Another surprise is the fact that this toaster has a built in bun warmer which is simply an extra pair of arms which, when activated pops up to provide a simple grill in which food such as croissants can be warmed up. Now this is really handy for me because previously I've either had to wait an age for my old convector cooker grill to heat up solely for warming up croissants or shoving them in the microwave only to find the bases of croissants soggy because of the oil content. Here there is simply no sogginess of waiting around for anything to heat up other than the smaller and faster toaster elements. The only downsides are that of course these grilles get hot in and after use. The other downside is that it won't make a good make shift warmer for toast but rather thicker dough based breads such as Muffins, Cakes and of course my tasty hot and crispy Croissants. The best thing to do is to use the button at the side which pushes these grilles back down after use as you won't burn your fingers.
Despite the size, the Kenwood comes with a 2.5 metre power cord which can be easily wrapped and locked under the toaster. This is like my old JMB and Hinari toasters but the locks on the Kenwood have a thicker plastic and manage to lock the cord in without anything escaping.
Lastly of course it can toast up to 4 slices of toast in one go - this is very handy for people staying over.
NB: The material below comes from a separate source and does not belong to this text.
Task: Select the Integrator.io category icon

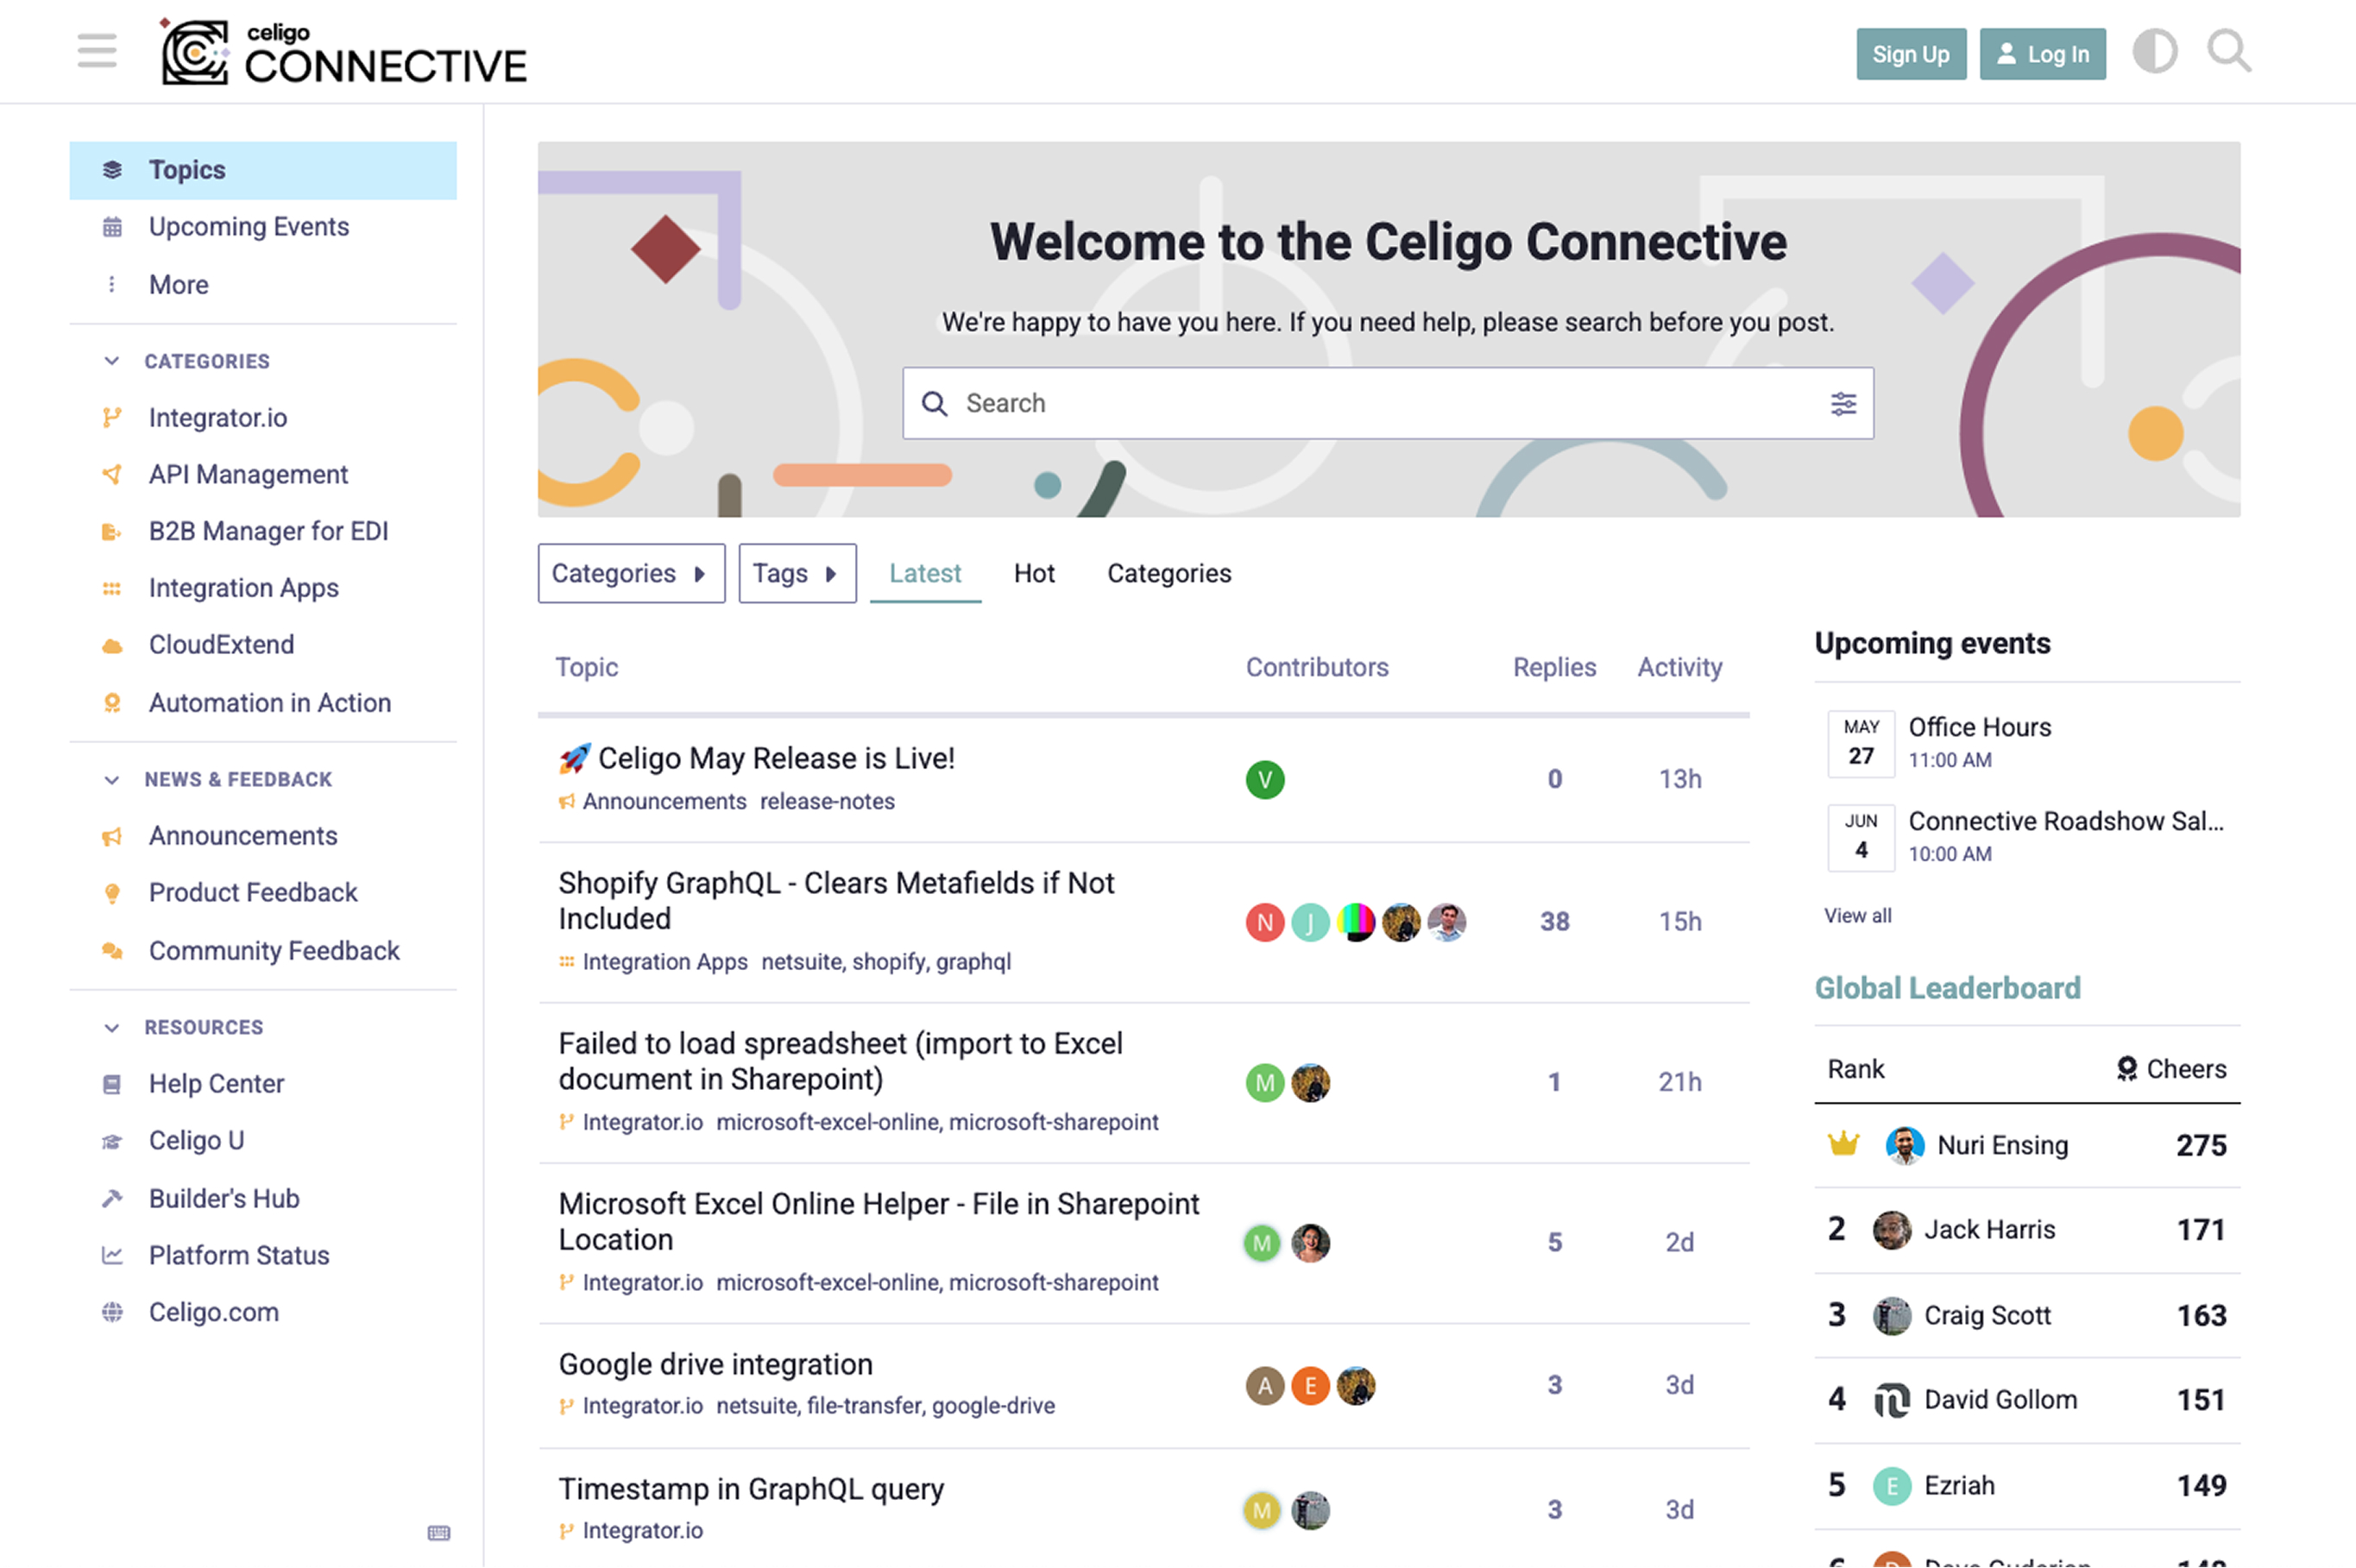Action: [113, 417]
The Kenwood TT920 isn't difficult to clean but neither is it any easier than any other toaster I have used. It has a slide out crumb tray but it suffers from clogging with crumbs which you can see from the top (I guess in the month I've had it, its seen a lot of different bread types!) but don't put themselves on the pull out slide out crumb tray. For this purpose, I usually unplug the long 3 metre cord and shake the toaster over the sink vigorously to ensure all the crumbs are out.
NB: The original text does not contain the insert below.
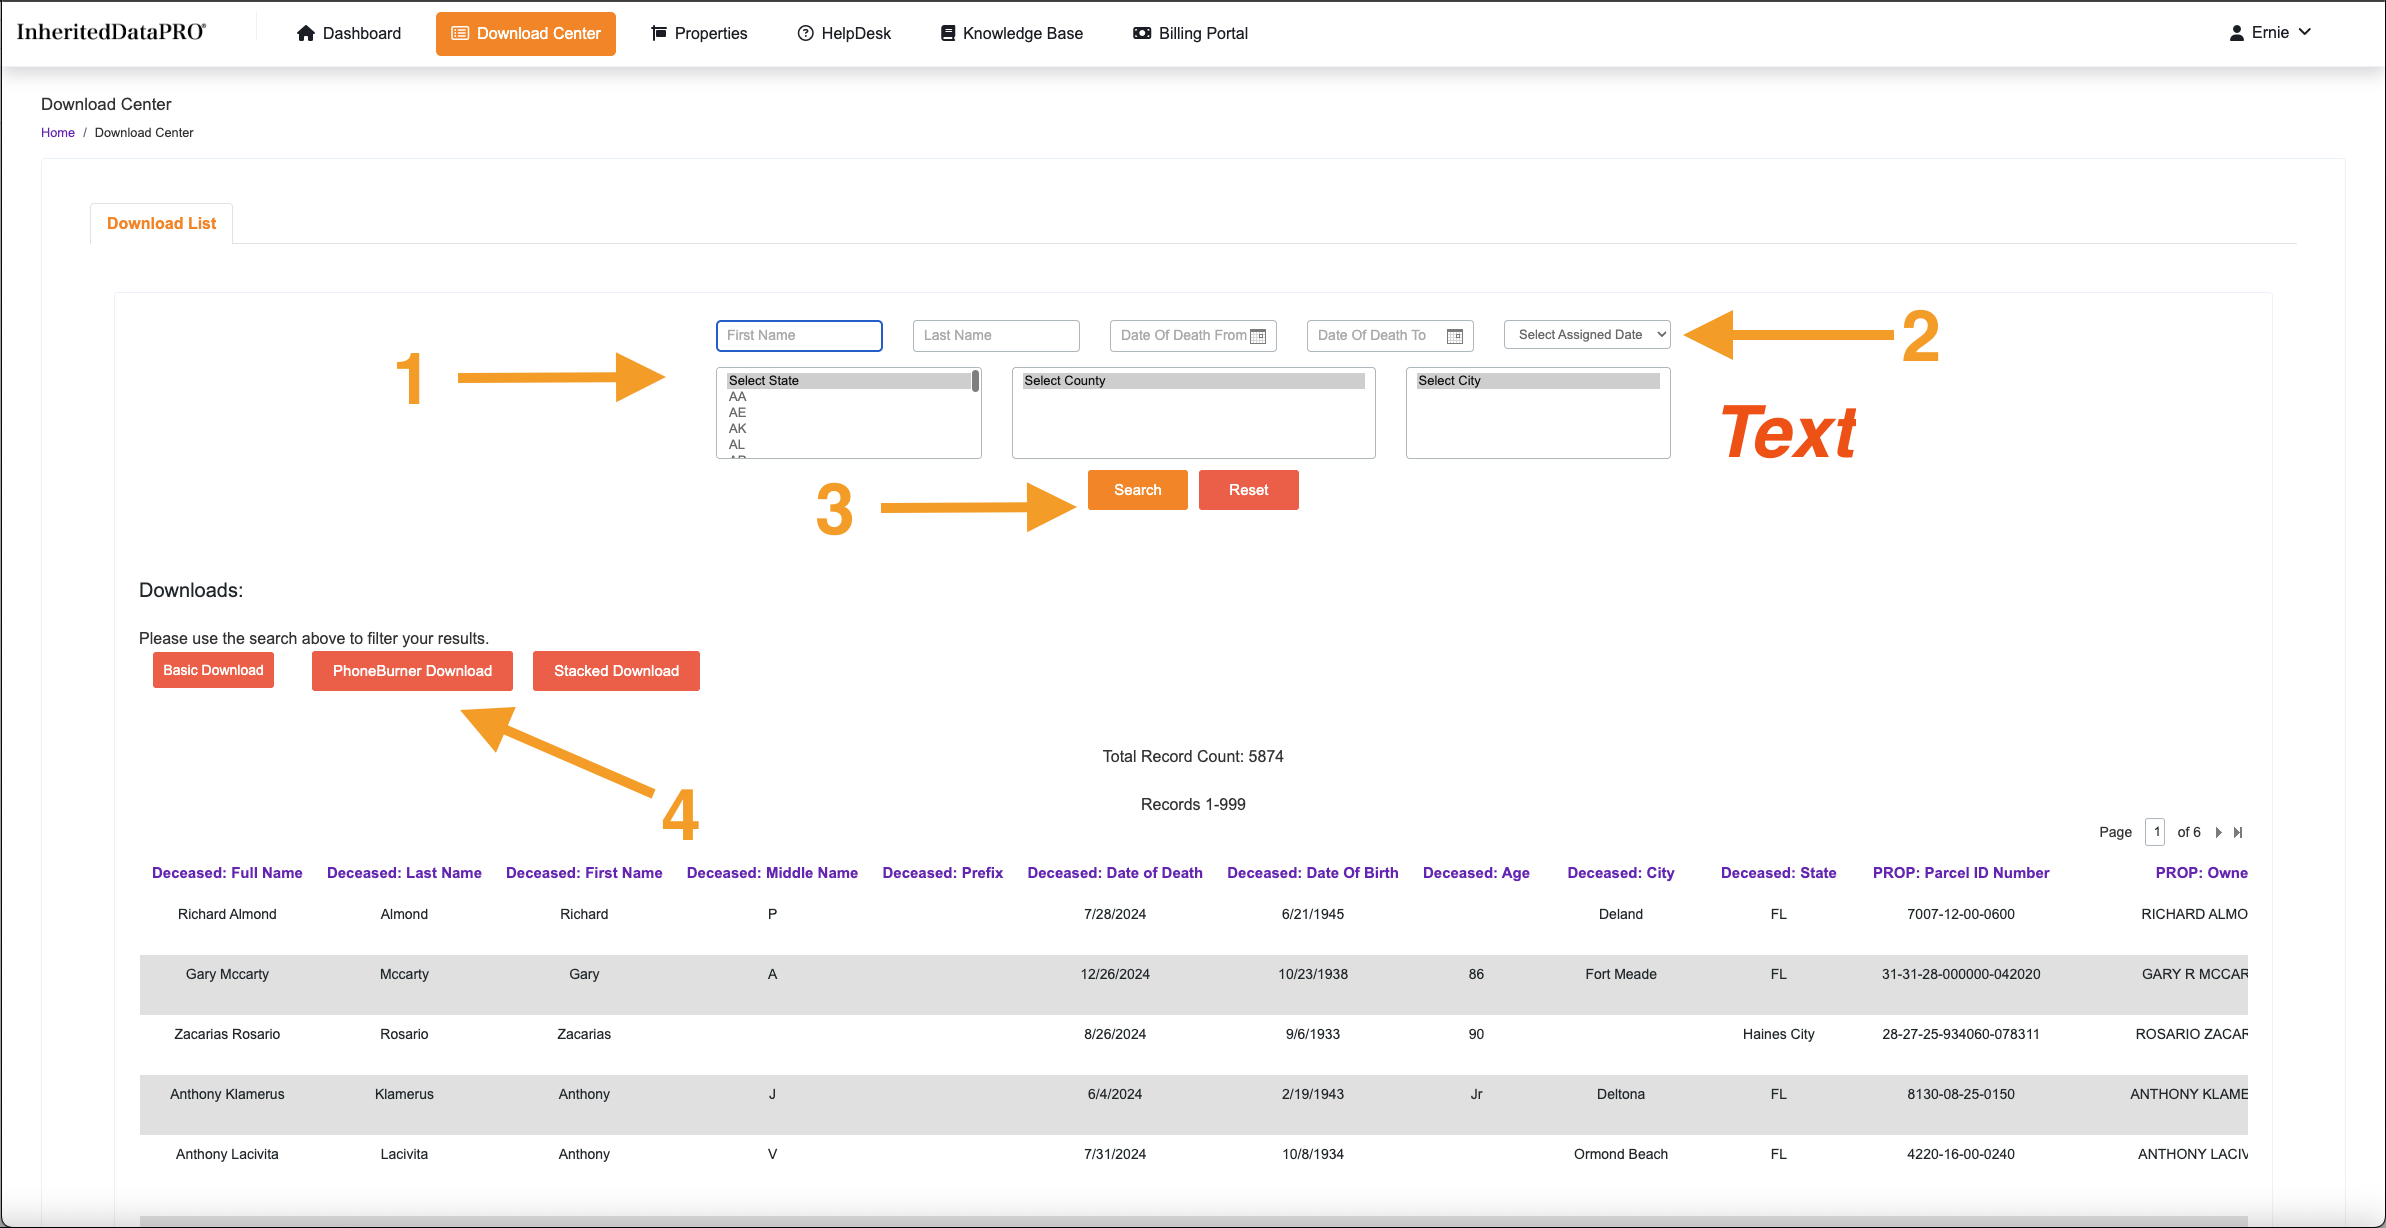Select AK in the state list

click(x=737, y=428)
The body of the Kenwood should never be cleaned with a damp cloth. Why? Because unlike the manual's suggestion I find any cloth, regardless of whether it's clean or not leaves a trail from the fibres on the chrome wall and when it dries in everyone can see how you've cleaned the toaster. The easiest thing to do is by all means use a damp cloth and then towel dry to ensure it keeps things sparkling. I have used old tales of toothpaste before on chrome and that seems to work but gives off a minty scent as a result!! I also use lemon juice and bicarbonate soda to clean off any food marks which get splashed on the walls. The matt finish however is easy enough to keep clean but it can mark easily if you use detergents or abrasives.
Unfortunately I really do miss my reheat facility! I often used it on my old toaster whenever I read the Sunday papers and would often find I needed to reheat old toast before it got margarined! I realise that if the toaster had this then it wouldn't have been so overly cheap, but then again some say £24 is expensive for a 4 slice toaster.
I haven't found many downsides to this toaster as a result. What I find shocking however is the user manual. It states the model number but doesn't show my model, consisting of a two page booklet type leaflet which shows the basic 2 slice model and all the info you need. Kenwood should improve on this if they make future 4 slice toasters.
Unfortunately for Kenwood although the chrome walls are indeed cool wall by design, the sides definitely are not! They get hot in constant use and warm by one day's use only. When I saw "cool wall" advertised I assumed it meant the whole product. Would make sense wouldn't it?